Jacobs was trying to get back inside to get her medication. The sight of broken-out windows served as a reminder of how things could have been worse.
"Maybe we would have died in there with that smoke. It was really, really bad. I couldn't take it. I dropped on my knees and prayed to God ... 'God, please help us,'" Jacobs said.
The FDNY said the fire was caused by a faulty heater in the bedroom of a second-floor duplex apartment. As the residents raced out, officials say their apartment door should have closed but didn't, allowing smoke to spread through the building, turning stairwells into a deathtrap.
Mayor Eric Adams said he is doubling down on public service announcements citywide to remind everyone to shut the door behind them in an emergency.
"This painful moment can turn into a purposeful moment, as we send the right message of something as simple as closing the door," Adams said.
The FDNY said two doors were open inside the building. How that happened remains under investigation.
A spokesperson for the building owner said, "All doors in the building are self-closing, including stairwell and apartment doors, as required. There are no open violations or complaints related to self-closing doors at the property."
"There has been some stories that the alarm system went off regularly. There's been some stories that people smoking in the halls set off the alarm. So our investigation will determine that," FDNY Commissioner Daniel Nigro said.
Meanwhile, the Adams and Schools Chancellor David Banks visited schools grieving the loss of their students. Eight didn't make it.
"They're not just a name. They told us stories about each one of them.
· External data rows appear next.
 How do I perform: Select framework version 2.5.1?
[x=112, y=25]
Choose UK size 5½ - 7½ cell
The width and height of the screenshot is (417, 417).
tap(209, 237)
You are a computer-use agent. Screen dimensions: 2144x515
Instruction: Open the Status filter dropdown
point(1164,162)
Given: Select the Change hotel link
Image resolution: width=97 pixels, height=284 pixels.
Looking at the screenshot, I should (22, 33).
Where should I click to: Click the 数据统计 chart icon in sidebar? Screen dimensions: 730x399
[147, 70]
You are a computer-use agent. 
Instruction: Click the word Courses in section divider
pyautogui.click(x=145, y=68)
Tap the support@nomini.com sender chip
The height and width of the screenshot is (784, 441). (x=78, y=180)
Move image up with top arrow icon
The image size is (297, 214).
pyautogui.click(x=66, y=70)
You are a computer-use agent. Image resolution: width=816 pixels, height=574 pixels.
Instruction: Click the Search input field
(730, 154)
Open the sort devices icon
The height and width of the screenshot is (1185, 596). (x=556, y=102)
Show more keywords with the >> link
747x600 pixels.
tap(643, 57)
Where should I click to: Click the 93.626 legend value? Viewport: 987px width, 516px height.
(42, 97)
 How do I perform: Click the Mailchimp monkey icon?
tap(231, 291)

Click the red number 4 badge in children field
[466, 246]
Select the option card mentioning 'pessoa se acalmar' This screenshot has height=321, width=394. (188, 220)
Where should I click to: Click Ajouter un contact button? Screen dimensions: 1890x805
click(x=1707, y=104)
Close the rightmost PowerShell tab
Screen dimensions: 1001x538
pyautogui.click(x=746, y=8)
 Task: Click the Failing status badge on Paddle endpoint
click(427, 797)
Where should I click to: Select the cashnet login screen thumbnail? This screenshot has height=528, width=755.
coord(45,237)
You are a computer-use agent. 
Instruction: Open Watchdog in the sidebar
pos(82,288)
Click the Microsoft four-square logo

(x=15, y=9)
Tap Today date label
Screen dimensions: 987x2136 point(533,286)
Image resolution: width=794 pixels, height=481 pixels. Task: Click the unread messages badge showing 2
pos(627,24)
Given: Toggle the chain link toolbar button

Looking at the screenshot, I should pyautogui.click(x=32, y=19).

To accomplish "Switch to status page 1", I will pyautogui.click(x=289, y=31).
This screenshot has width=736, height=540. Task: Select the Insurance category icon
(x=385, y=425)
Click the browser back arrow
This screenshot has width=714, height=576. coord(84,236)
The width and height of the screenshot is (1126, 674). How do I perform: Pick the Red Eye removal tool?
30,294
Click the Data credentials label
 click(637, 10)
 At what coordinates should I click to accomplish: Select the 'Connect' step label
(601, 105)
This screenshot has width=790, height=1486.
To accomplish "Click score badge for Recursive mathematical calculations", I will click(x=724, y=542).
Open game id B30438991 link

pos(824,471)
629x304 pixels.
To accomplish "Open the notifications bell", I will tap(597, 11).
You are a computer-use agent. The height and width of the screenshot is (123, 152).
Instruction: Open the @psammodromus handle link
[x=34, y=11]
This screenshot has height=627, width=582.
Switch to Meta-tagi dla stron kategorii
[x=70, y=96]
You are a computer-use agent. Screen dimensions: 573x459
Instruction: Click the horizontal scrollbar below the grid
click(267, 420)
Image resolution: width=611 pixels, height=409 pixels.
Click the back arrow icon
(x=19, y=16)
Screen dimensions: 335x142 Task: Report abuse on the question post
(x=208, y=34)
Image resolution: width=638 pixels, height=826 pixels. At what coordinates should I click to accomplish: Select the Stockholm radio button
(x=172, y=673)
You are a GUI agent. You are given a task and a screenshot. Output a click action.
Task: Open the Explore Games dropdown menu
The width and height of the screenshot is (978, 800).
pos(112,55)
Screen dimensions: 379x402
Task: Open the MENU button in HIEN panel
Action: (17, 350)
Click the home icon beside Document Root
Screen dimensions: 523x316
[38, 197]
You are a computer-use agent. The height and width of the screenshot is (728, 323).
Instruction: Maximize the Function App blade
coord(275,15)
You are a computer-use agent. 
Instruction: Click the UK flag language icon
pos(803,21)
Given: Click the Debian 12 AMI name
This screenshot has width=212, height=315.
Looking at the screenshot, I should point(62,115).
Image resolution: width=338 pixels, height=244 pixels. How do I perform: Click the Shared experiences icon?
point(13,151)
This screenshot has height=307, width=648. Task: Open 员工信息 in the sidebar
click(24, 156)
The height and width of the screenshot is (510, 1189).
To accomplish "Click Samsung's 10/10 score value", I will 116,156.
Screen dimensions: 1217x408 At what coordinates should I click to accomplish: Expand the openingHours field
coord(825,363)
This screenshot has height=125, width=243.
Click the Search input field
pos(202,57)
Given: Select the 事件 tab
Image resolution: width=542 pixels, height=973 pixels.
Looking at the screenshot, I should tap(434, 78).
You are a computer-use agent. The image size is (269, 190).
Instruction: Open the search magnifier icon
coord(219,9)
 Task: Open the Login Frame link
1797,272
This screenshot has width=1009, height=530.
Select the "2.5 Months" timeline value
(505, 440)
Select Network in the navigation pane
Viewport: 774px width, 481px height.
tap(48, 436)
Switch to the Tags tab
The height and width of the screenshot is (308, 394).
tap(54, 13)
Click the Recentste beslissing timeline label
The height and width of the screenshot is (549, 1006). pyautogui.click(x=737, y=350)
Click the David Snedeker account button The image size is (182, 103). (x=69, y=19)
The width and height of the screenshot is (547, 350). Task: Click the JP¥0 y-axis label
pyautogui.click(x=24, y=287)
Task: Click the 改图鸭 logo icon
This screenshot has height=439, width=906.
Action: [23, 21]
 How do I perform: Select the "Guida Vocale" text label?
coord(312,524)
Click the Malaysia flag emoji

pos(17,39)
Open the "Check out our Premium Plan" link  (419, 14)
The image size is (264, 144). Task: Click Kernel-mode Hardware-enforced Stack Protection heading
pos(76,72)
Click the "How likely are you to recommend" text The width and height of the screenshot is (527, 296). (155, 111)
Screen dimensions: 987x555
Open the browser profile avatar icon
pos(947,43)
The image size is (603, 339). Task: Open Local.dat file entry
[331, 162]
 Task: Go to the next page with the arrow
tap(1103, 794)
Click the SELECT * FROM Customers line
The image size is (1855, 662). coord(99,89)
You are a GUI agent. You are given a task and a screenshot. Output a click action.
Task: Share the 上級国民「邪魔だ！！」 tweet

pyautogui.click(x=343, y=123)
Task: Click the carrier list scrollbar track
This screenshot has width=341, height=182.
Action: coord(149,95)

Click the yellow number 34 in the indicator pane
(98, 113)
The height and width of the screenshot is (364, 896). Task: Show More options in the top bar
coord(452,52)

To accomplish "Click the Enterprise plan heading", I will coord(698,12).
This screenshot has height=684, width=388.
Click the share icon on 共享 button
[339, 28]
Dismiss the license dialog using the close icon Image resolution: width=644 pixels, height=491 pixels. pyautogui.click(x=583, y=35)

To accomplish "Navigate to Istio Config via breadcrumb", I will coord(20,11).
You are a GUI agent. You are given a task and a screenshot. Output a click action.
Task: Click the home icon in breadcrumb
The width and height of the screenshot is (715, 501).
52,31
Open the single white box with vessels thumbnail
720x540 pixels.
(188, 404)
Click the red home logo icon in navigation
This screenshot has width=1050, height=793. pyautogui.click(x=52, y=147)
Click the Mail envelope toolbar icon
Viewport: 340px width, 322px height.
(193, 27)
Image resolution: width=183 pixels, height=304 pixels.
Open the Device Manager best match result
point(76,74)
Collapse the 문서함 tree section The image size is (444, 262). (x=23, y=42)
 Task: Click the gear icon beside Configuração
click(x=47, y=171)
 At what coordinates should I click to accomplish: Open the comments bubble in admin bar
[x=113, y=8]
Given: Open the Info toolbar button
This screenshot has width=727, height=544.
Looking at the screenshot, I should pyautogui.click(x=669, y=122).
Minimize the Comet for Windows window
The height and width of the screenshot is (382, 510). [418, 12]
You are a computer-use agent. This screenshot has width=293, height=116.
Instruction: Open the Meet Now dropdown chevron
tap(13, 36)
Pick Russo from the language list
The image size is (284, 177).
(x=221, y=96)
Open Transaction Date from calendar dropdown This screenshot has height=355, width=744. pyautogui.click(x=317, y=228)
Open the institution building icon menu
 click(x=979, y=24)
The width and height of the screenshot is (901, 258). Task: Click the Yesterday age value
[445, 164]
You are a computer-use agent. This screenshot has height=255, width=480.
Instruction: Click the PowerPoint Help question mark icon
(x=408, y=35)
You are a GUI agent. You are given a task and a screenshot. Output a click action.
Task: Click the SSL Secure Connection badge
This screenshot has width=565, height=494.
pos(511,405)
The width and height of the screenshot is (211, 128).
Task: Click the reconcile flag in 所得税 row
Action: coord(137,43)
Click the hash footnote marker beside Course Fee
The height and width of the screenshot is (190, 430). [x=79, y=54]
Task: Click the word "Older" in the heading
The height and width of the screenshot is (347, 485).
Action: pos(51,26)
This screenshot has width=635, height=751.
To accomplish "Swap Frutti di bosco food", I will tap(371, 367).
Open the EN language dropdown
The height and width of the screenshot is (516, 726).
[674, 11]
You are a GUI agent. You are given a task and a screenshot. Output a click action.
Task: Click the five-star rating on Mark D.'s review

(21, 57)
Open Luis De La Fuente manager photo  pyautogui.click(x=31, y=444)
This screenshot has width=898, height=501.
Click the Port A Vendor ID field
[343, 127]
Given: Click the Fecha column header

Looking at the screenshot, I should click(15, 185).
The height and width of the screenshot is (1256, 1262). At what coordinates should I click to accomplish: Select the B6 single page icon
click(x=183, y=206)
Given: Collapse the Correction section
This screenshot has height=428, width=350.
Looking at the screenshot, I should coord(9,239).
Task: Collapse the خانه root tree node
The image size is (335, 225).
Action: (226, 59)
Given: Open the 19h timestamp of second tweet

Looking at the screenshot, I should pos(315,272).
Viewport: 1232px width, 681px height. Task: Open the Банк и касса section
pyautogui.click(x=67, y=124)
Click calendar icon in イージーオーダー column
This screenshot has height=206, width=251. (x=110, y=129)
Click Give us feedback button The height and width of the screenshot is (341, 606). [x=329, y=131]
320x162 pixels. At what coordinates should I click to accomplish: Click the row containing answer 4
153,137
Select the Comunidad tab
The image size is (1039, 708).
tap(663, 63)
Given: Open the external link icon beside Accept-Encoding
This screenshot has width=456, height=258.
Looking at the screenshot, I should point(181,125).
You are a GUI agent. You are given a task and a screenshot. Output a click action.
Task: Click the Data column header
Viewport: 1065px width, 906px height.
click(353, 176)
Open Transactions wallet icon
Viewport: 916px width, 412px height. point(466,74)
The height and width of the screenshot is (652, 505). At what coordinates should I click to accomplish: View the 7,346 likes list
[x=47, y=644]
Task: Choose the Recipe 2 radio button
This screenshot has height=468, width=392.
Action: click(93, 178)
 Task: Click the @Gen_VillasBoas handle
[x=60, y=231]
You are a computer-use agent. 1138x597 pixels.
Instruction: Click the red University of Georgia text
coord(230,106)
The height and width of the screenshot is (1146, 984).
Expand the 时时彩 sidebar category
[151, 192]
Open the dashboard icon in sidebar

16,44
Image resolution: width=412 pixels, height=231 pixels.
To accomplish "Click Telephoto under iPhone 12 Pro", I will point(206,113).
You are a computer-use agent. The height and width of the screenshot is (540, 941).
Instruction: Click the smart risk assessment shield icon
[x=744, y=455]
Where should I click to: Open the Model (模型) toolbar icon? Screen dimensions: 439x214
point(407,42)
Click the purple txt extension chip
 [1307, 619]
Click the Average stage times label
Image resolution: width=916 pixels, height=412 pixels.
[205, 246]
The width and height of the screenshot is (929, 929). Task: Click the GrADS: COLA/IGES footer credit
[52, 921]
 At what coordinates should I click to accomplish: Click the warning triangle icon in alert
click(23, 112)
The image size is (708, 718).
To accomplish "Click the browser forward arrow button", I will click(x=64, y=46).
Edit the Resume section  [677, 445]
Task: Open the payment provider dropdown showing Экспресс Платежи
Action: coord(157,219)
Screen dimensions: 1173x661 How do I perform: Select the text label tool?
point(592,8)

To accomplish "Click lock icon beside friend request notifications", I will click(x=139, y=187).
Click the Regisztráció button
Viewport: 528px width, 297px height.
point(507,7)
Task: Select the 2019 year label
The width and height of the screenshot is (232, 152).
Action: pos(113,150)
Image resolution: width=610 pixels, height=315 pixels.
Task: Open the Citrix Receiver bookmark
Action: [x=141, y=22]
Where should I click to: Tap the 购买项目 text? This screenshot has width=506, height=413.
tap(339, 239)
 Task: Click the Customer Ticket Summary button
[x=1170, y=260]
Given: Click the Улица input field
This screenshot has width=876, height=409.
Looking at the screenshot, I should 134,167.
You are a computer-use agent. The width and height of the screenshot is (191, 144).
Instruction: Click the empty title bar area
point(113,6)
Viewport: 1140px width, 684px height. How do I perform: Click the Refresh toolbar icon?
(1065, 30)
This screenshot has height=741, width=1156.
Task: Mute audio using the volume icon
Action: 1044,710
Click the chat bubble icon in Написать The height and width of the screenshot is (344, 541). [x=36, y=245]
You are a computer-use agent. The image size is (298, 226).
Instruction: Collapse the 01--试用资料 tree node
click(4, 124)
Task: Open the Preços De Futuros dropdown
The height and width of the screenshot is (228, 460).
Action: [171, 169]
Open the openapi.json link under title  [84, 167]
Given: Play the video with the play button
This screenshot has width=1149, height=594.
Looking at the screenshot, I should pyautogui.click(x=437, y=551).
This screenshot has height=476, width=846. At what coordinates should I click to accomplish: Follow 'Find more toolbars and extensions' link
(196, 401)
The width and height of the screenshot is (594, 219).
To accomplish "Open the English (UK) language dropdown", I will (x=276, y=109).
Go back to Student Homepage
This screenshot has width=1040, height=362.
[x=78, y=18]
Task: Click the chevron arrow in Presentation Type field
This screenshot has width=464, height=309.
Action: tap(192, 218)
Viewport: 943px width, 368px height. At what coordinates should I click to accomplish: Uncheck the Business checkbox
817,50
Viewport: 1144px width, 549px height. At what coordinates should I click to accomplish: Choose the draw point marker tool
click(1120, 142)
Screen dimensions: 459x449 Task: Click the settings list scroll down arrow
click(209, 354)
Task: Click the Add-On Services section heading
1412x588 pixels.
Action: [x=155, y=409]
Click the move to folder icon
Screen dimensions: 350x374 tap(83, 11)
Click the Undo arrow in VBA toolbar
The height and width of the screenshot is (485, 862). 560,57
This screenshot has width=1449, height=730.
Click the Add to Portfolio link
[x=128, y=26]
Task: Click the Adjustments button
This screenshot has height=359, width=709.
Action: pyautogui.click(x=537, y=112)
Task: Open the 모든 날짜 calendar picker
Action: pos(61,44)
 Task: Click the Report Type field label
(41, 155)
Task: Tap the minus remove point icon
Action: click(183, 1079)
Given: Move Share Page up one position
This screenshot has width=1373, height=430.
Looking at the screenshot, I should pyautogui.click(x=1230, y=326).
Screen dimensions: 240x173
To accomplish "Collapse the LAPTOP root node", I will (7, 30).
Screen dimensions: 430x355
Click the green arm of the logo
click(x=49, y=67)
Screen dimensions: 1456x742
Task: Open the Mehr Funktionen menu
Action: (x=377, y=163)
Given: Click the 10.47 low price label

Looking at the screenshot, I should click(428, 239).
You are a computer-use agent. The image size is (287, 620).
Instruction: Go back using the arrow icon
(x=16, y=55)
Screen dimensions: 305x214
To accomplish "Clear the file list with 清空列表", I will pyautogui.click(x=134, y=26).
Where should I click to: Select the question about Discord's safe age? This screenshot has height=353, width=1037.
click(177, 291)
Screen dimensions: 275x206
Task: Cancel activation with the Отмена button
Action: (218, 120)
And my heart broke, as we heard, just about how passionate each young person was and how they came to life for us," Banks said.
The chancellor said he sent letters to all school principals to make sure they reflect on this tragedy, but also make sure to talk about fire safety in school.
The mayor said President Joe Biden also called Monday to offer his support.
"He has made it clear that whatever we need, the White House is going to be there for us," Adams said. "He has just sent a very strong message that this is on the radar of the entire globe of what has happened here."
Now, the focus is on raising money for the victims and reminding people about fire safety. A cleaning crew spent Monday morning wiping away the mess from the tragic fire, but could never remove the painful memories.
"We pray to God that they are able to pull through. But we know that this has impacted the lives of so many," Adams said.
As the community mourns and searches for answers, Timothy Cardinal Dolan stopped by the scene Monday to offer his prayers.
"Jesus said fear is useless, what is needed is trust," he said. "We trust in our fire department. We trust in our experts. And we trust in the Lord. We will get through."
When it comes to fire safety, experts say anyone living in an apartment building should know whether it is combustible. If it is, you should run out as soon as possible if there is a fire.
"If the building is non-combustible, fireproof, and the fire is not in your apartment, you stay in your apartment," NY Fire Safety Consultants president Jim Bullock said. "You try to keep any smoke from coming into your apartment by putting towels by the door... If you leave that apartment, you go out into a hallway and a stairway that is full of toxic smoke."
"We do recommend in high-rise fireproof buildings that people should shelter in place and it's safer to be in your apartment then to venture out and try to get down the stairs," Nigro added.
Congressman Ritchie Torres described what he saw after touring the apartment where the fire started.
"One of the most horrifying scenes I've ever seen," Torres said.
He said even though there were reports of heat in the building, often inadequate heat and hot water leads to tenants resorting to space heaters.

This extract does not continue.